KRaft is the operating mode in which Kafka itself replicates metadata and forms a cluster without ZooKeeper. A controller quorum manages a metadata log via Raft consensus, and brokers subscribe to the resulting applied state.
This article walks through the rationale for removing ZooKeeper, the KRaft metadata design, the key properties, deployment and migration, and availability/security design — focusing on the points most likely to appear on the CCAAK exam.
KRaft brings Kafka's control plane in-house: a controller quorum agrees on and replicates the metadata log via Raft. ZooKeeper is no longer required, and cluster formation and metadata updates are completed entirely within the Kafka lifecycle.
In production, the key decisions are: dedicated controller nodes vs. co-located with brokers, sizing an odd-numbered quorum, and storage initialization (kafka-storage.sh). On the exam, property names, startup order, and KRaft-specific concepts (metadata log, snapshots) appear frequently.
| Term | Meaning in KRaft | Exam check points |
|---|---|---|
| Controller Quorum | Group of controllers that agree on and replicate metadata | Odd-sized, voters config, leader concept |
| Metadata Log | Immutable log of metadata changes (managed by controllers) | Relationship between snapshots and replay |
| Snapshot | Compacted point-in-time view of metadata state | Fast bootstrap and recovery procedure |
| process.roles | Assigns broker / controller roles | Whether to co-locate or separate, and gotchas |
| node.id | Unique node ID in KRaft | Difference from the deprecated broker.id |
KRaft logical architecture (high level)
Generating a cluster ID and initializing storage (mandatory steps)
# 1) Generate a cluster ID
$ KAFKA_HOME/bin/kafka-storage.sh random-uuid
hd9a2a0f-1b23-4c56-9d78-90efab12cd34
# 2) Format storage using server.properties
$ KAFKA_HOME/bin/kafka-storage.sh format -t hd9a2a0f-1b23-4c56-9d78-90efab12cd34 -c config/server.propertiesIn KRaft, the control plane and data plane converge inside Kafka. This eliminates the external ZooKeeper dependency and its operational burden (monitoring, upgrades, scaling), improving consistency and the predictability of metadata-change latency.
Compare them across metadata storage format, consensus algorithm, fault tolerance, and configuration/operational simplicity. It is important to align your mental model with the terminology in the official docs.

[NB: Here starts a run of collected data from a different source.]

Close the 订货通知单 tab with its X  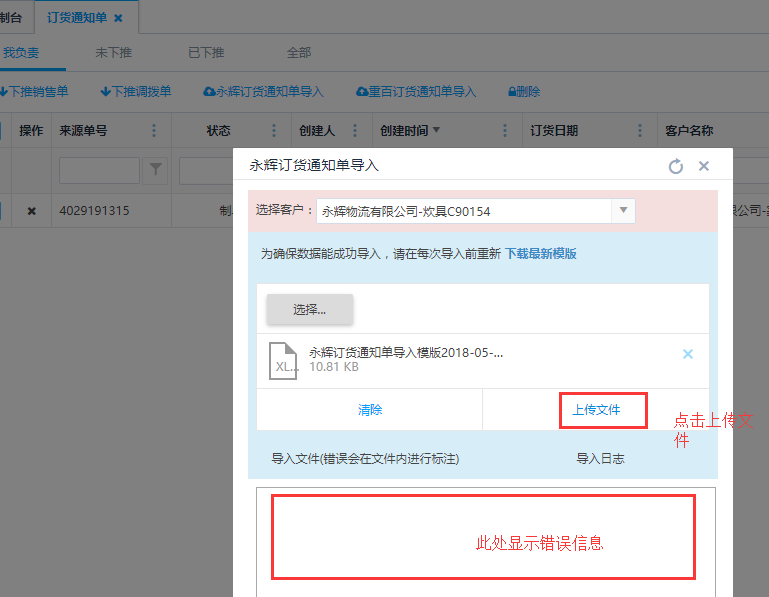(118, 18)
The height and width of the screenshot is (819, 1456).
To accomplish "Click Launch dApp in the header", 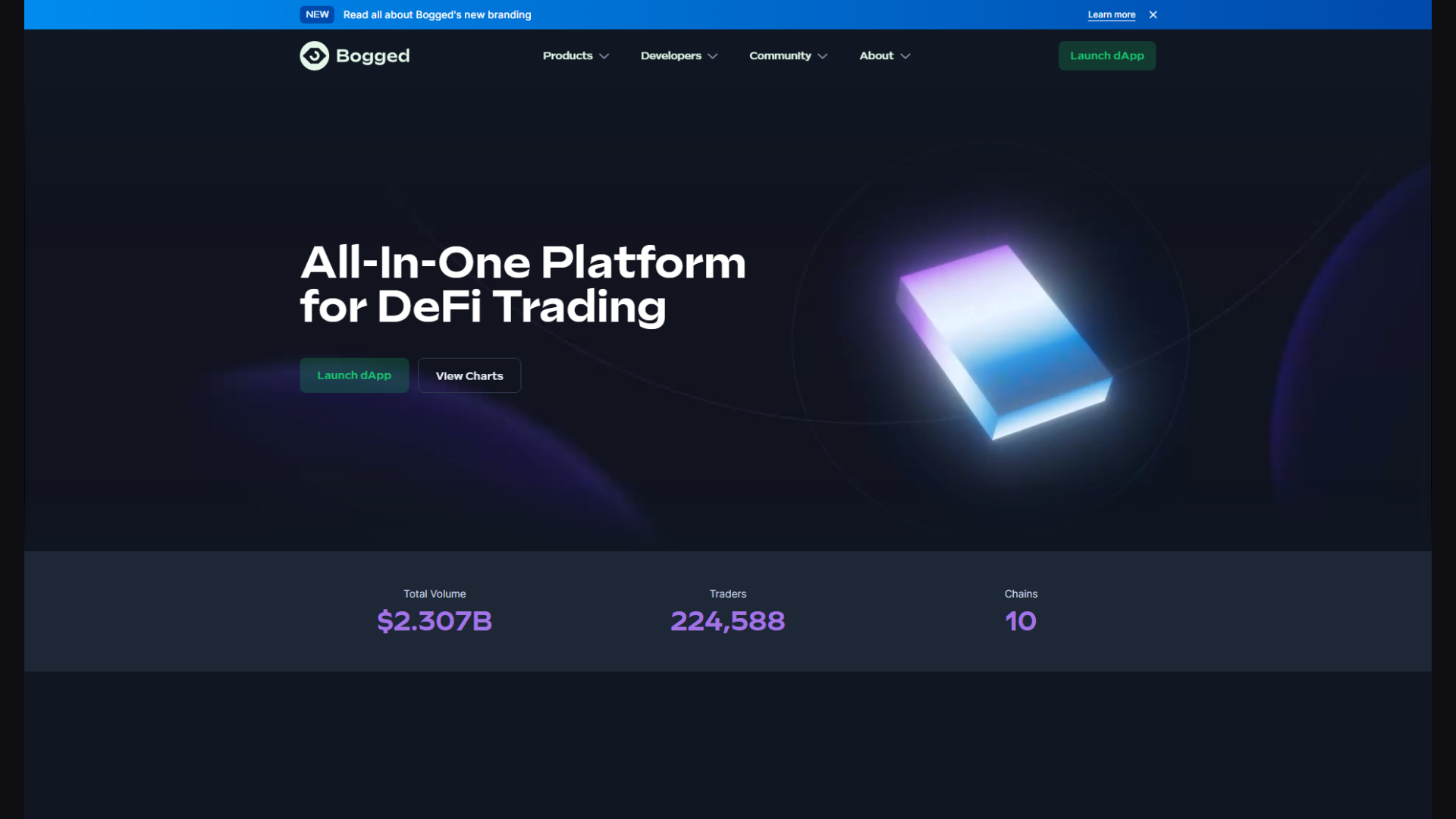I will click(x=1106, y=55).
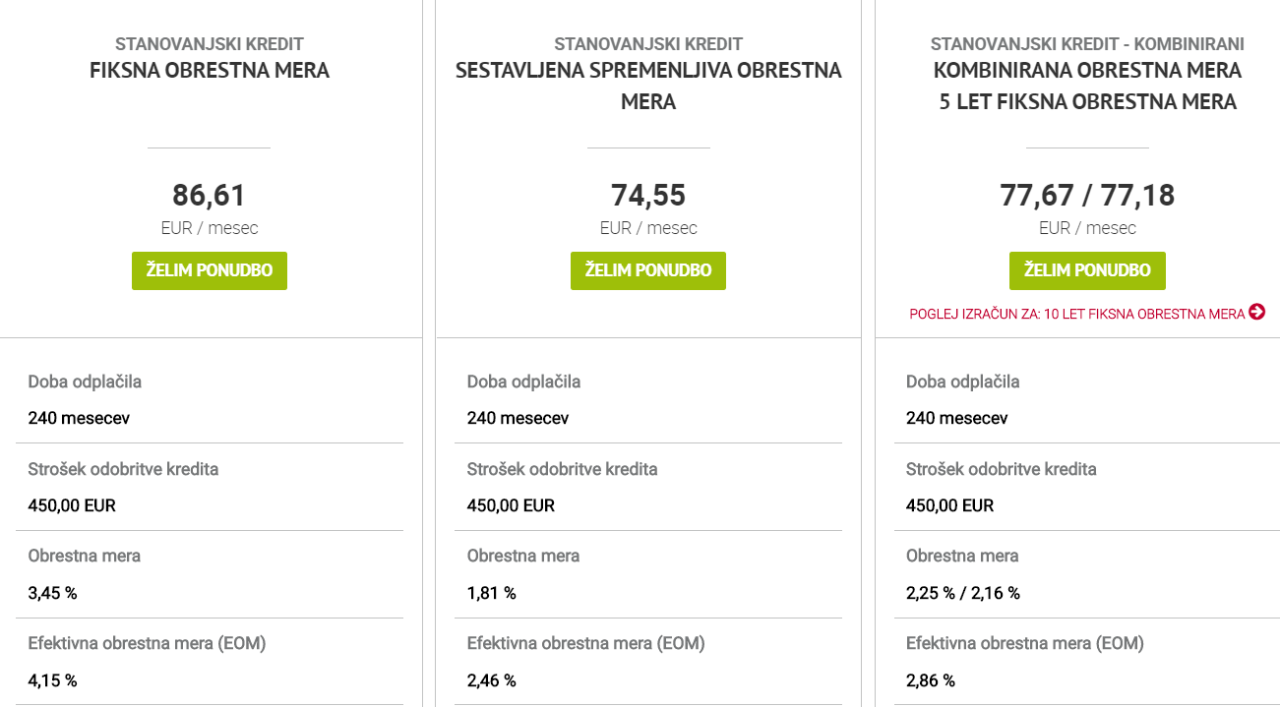Open the POGLEJ IZRAČUN ZA: 10 LET FIKSNA link
Image resolution: width=1280 pixels, height=707 pixels.
click(1077, 314)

| Aspect | ZooKeeper cluster | KRaft (Controller Quorum) |
|---|---|---|
| Control plane | External (ZooKeeper) | In-house in Kafka (controllers) |
| Metadata format | ZNode hierarchy | Immutable log + snapshots |
| Consensus algorithm | Zab | Raft (majority consensus) |
| Dependencies / operations | Requires designing and monitoring a separate cluster | Simplified by single-cluster operation with Kafka |
| Key config | zookeeper.connect | process.roles, controller.quorum.voters etc. |
| Network | Requires opening ZooKeeper ports | Can be isolated via the CONTROLLER listener |
Before / After conceptual diagram
Config comparison example
# Old (ZooKeeper-based)
# zookeeper.connect=zk1:2181,zk2:2181,zk3:2181
# broker.id=1
# New (KRaft)
process.roles=broker,controller
node.id=1
controller.quorum.voters=1@node1:9093,2@node2:9093,3@node3:9093
controller.listener.names=CONTROLLER
listeners=PLAINTEXT://node1:9092,CONTROLLER://node1:9093
inter.broker.listener.name=PLAINTEXT
metadata.log.dir=/var/lib/kafka/metadata
log.dirs=/var/lib/kafka/dataMetadata updates such as topic creation and ACL changes are appended to the metadata log by the controller leader and replicated by followers. Snapshots are taken at fixed intervals or thresholds, enabling fast sync on restart and for newly joining nodes.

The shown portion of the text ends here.